I’m going to spell out why Donald Trump needs to be impeached immediately.
In general, I find Trump’s policy to only make sense if you view it as a number of independent policies that do not take each other into consideration. That would make sense if the various corporate leaders put into his administration each had their own agendas.
Gary Cohn cared about tax cuts.
On Friday, August 18, Gary Cohn flew by helicopter from East Hampton, Long Island, to Morristown, New Jersey, where it was raining heavily. He had to wait on the tarmac to get clearance to Bedminster. He was carrying a resignation letter. This was too much. Someone had put a swastika on his daughter’s college dorm room.
Trump turned to trying to make Cohn feel guilty. “You are driving our policy and if you leave now, taxes are over. You can’t do this.” Cohn had spent months working a tax cut plan and was in the middle of negotiations on the Hill, a massive, complex undertaking. “How could you leave me hanging like that?”
“Sir, I don’t ever want to leave you hanging. I don’t want anyone to ever think I betrayed them. I have a reputation I care more about than anything in the world. I’m working for free here in the White House. It’s not about money. It’s about helping the country. If you think I’m betraying you, I will never do that.” And relenting, he added, “I will stay and get taxes done. But I can’t stay here and say nothing.”
Fear, Trump in the White House — Bob Woodward
Gary Cohn got his tax cuts in November 2017 and resigned in March of 2018.
Pruitt hated the EPA. Stephen Miller doesn’t like immigrants. Rick Perry wanted to abolish the department of energy. Tillison wanted to work with countries related to the oil industry. Each given the opportunity to influence the area they care about.
When you’re looking at a government, Taxes are their revenue. If you have negative cash flow and you cut revenue, things will get worse.
Here’s where we are:
The collective IOU had been rising steadily for decades but took a sudden leap in the years after the financial crisis as the government opened the financial spigots in an effort to spur growth.

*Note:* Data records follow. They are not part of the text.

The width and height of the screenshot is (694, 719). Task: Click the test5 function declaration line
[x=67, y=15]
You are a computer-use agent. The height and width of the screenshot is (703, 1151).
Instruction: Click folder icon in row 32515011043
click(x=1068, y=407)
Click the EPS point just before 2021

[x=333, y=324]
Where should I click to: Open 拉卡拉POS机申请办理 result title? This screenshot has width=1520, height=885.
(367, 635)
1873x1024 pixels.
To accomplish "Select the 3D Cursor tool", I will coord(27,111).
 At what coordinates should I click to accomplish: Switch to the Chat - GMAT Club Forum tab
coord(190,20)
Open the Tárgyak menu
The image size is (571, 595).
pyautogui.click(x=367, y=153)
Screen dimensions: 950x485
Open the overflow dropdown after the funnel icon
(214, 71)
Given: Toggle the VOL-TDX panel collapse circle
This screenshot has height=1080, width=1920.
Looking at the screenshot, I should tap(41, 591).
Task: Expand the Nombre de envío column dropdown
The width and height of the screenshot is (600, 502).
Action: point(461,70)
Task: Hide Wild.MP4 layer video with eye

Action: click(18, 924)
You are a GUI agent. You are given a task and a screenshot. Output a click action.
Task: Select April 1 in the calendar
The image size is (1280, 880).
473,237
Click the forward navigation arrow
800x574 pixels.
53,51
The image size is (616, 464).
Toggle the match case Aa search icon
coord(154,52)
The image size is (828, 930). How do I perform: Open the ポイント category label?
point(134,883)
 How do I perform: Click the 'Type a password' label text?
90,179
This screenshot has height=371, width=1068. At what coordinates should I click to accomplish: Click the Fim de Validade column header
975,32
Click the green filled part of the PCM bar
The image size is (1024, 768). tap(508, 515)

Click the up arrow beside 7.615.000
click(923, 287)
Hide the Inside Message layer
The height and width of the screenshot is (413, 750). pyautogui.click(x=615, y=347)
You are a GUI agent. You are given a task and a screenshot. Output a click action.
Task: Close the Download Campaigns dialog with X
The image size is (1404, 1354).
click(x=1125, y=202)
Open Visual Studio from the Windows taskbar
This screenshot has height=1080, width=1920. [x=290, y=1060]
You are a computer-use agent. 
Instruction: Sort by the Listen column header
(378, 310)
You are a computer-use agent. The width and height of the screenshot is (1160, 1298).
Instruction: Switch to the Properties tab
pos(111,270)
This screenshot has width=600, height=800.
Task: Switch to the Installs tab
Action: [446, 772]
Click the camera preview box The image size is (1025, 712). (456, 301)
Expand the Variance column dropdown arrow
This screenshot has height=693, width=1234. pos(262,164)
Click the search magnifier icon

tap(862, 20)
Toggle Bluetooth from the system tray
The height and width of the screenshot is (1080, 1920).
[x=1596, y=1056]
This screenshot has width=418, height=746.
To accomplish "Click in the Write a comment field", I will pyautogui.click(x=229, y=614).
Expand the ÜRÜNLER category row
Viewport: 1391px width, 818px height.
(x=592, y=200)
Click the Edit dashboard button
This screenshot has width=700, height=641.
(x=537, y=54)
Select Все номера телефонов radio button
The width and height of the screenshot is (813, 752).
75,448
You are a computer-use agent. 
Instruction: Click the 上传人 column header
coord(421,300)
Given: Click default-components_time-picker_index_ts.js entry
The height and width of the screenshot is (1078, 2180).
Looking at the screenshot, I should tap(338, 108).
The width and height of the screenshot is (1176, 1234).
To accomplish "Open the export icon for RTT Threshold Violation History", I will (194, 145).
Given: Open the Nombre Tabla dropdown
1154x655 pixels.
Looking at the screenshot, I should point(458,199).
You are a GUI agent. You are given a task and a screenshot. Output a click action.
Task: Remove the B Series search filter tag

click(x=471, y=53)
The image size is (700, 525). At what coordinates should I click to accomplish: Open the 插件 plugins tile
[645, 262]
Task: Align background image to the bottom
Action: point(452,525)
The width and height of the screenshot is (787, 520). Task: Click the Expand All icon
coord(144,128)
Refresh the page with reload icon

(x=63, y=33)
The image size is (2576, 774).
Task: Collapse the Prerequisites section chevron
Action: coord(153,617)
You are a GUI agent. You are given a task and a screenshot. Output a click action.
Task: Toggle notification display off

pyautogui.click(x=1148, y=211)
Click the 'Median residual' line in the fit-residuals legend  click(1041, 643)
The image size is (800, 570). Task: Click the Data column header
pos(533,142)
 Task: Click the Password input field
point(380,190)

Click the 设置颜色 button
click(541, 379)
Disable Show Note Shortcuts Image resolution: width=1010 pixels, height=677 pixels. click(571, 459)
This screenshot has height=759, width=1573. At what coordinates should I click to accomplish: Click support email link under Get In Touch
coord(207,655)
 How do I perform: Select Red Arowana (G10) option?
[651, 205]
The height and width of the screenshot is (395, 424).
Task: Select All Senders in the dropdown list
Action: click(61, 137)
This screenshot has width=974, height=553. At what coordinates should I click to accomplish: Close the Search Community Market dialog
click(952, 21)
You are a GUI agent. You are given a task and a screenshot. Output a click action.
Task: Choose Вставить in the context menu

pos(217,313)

President Barack Obama’s administration racked up nearly as much debt in eight years than in the entire 232-year history of the country before he took office. He entered with $10.6 trillion in total debt and left with the country owing $19.9 trillion. That’s an average tab of $1.16 trillion a year.
Under President Donald Trump, the debt also has climbed. The $2.06 trillion increase works out to about $991 billion a year, or slightly less than the pace Obama had set.
That $22 trillion national debt number is huge, but here’s what it really means
National debt for the first time passed $22 trillion this week - a big, scary number that really doesn’t pose much of a… www.cnbc.com
The yearly deficit is roughly $1.2T right now.
This $1.2T is held in bonds of varying sizes and terms going back decades. Since we’re spending more than we’re bringing in, we’re paying off the old debt and immediately borrowing again at the new terms.
That debt is held in a variety of ways, including money borrowed against our Social Security. Right now I’m mostly interested in the Public Debt though:
Public Debt. The public holds the rest of the national debt of $16.1 trillion. Foreign governments and investors hold 30 percent of it. Individuals, banks, and investors hold 15 percent. The Federal Reserve holds 12 percent. Mutual funds hold 9 percent. State and local governments own 5 percent. The rest is held by pension funds, insurance companies, and Savings Bonds.
Foreign — $6.2 trillion. In June 2018, China owned $1.18 trillion of U.S. debt and Japan owned $1.03 trillion. That’s more than one-third of foreign holdings.
$6.2 trillion of our debt is owned by foreign governments. 1/3rd of that by China and Japan. We are dependent on having a market for our bonds, and they are both significant players.
The bonds have low interest rates, but they are a “safe” investment because they are backed by the US government. If something causes them to be considered riskier, interest rates may rise. As more and more of the debt is at the new higher rate, the debt itself would accelerate unless we can increase the revenue.
Separate from the debt, Trump is launching trade wars. Market dynamics are changing as both sides adjust rules, helping some players and hurting others as both sides levy new tariffs. Ultimately a tariff is a tax paid by the importer who will pass that cost onto consumers.
Trump has also had an off an on public spat with Kim Jong-un, who is an ally of China and has terrible relations with Japan. As a result, China is in an unenviable position and Japan has had missiles flying overhead.
All of this adds uncertainty. It adds risk, and makes US bonds less of a sure thing, potentially requiring higher interest rates.
His lack of consistency across policies has potentially disastrous repercussions.